Category: Assay Development and Screening
Conventional high throughput screening employs large decks of multiwell plates to test thousands of compounds against a particular target of interest. This method requires the use of specialized facilities and robotics, which make the cost of these screening campaigns a limiting factor in lead identification. Conversely, synthesizing high diversity libraries of compounds through simple chemistries on solid phase resin through a split-and-pool technique allows for rapid and inexpensive screening of large one-bead one-compound (OBOC) combinatorial libraries. Recently, a collaboration between the Paegel and Kodadek labs enabled further miniaturization of this platform through use of DNA-encoding. This allowed hit identification to transition from tandem mass-spectrometry deconvolution to DNA deep sequencing, which enabled use of smaller beads that are compatible with fluorescence-automated cell sorting (FACS) to streamline the screening process. In the most recent iteration of this screening platform, our lab employs weakly reactive electrophiles (WREs) as library diversity elements, providing the library with the ability to covalently modify a protein target of interest. This library has been screened against disease relevant 26S proteasome subunits and hits are being validated. Concurrently, new libraries incorporating additional WREs are being synthesized to increase the chemical space accessed by our OBOC DNA-encoded libraries.
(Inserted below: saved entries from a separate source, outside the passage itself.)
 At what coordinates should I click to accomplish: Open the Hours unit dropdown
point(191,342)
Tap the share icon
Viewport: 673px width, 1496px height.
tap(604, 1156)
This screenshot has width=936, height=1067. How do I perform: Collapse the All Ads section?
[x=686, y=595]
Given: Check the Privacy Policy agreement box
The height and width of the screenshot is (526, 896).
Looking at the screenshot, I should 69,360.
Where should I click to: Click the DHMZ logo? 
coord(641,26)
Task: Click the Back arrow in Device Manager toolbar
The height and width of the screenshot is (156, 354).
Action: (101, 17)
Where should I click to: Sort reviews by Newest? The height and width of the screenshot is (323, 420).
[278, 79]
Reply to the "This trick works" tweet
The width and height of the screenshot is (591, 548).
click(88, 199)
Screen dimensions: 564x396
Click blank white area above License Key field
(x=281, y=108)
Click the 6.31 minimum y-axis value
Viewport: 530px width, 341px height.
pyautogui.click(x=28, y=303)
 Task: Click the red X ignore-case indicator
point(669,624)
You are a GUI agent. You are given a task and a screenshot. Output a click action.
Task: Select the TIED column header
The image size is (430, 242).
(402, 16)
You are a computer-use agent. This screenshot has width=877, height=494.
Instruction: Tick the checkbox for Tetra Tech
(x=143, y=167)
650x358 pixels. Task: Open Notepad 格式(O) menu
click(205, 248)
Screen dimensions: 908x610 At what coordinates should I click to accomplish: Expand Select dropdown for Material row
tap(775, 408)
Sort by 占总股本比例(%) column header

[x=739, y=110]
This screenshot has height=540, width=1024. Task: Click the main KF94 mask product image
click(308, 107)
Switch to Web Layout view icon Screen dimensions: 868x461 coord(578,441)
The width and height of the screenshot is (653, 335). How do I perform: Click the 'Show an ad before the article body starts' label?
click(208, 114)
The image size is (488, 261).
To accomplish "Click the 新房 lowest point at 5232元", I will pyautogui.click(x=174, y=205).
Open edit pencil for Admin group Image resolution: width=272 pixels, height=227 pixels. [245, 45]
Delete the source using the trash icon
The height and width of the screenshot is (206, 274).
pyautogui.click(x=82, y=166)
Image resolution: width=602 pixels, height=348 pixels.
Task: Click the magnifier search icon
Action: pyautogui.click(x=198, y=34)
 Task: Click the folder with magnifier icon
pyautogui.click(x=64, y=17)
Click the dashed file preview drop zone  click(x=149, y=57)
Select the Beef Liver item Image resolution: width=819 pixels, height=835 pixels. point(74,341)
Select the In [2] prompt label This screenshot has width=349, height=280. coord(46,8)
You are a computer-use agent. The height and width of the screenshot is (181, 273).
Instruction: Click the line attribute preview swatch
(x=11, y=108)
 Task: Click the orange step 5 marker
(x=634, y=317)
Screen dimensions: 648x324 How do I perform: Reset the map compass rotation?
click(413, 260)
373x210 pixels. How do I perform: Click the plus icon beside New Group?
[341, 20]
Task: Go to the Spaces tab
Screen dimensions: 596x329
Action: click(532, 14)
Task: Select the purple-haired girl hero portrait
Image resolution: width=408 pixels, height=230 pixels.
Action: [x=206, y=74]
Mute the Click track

Paige Dickson– Graduate Student, The Scripps Research Institute, Jupiter, Florida
The Scripps Research Institute
I am a third year graduate student who is interested in developing novel screening approaches for ligand discovery. My previous experience is in yeast display affinity maturation and protein chemistry. I am currently working towards the development of covalent screening using DNA encoding and flow cytometry based screening. Currently, our biological system of interest is the proteasome, which is a multi-protein complex responsible for most protein degradation within the cell.